Convergence of SD-WAN and security
Geerdts notes that SD-WAN and security are increasingly becoming integrated as organisations seek to improve their overall security posture whilst reducing complexity and containing costs. BMIT research shows the emergence of new SD-WAN solutions that include built-in security features, such as next-generation firewalls (NGFWs), intrusion prevention systems (IPSs), and web filtering.
IT Security is now an inline service which is becoming more seamlessly integrated into business processes, with just-in-time (access) assuming breaches will occur. Automated (and eventually autonomous) security is the goal, and Zero Trust Architecture (ZTA) is premised on the principle that trust itself is A vulnerability and the network is always hostile. This makes sense both in the SD-WAN environment, and in the wider networking context. In addition, secure access service edge (SASE) is gaining prominence, converging wide-area networking (WAN) and security by delivering both as a cloud service directly to the source of connection, providing edge-to-edge protection for remote users and data centres, and also easily scaled up & down so that is can be procured based on usage.

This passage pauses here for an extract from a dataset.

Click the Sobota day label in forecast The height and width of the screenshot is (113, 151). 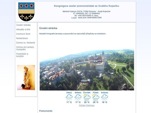pyautogui.click(x=104, y=92)
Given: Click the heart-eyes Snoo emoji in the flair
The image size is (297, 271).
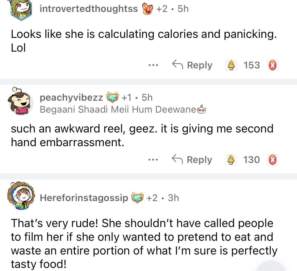Looking at the screenshot, I should (x=202, y=109).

While the concept of virtualising servers in the IT world and cloudification (shifting them to public or private cloud computing environments) – is relatively mature, a number of more nascent trends have also been reported by local players, which are aligned with international market drivers, including the following:
- Edge computing is driven by the demand for low latency responses and the cost of moving high data volumes (for ‘big data’ applications). It is enabled by greater access to computing power at lower pricing, in smaller form factors and with lower power consumption. SD-WAN requires such devices, with appropriate functionality, at the network/enterprise edge.
- Automation is enhanced by machine learning/artificial intelligence, with ‘smart’ functionality being used to manage the network – from supporting ‘zero touch’ setting up of end-ponts, to creating self-optimising networks which use real-time data from the network to make adjustments to optimise performance and detect and eliminate issues.
- Increasing use of open source software and a drive for vendors to adopt open standards to ensure their network elements are interoperable so that operators are not tied into a single vendor across elements. It should be noted, though, that SD-WAN solutions in use today are still almost all proprietary.
BMIT sees these trends as mutually reinforcing, as taken together, they allow greater flexibility & agility and vendor independence by operators at reduced costs. Both customer demand and industry innovation are ensuring strong ongoing growth in this market, concludes Geerdts.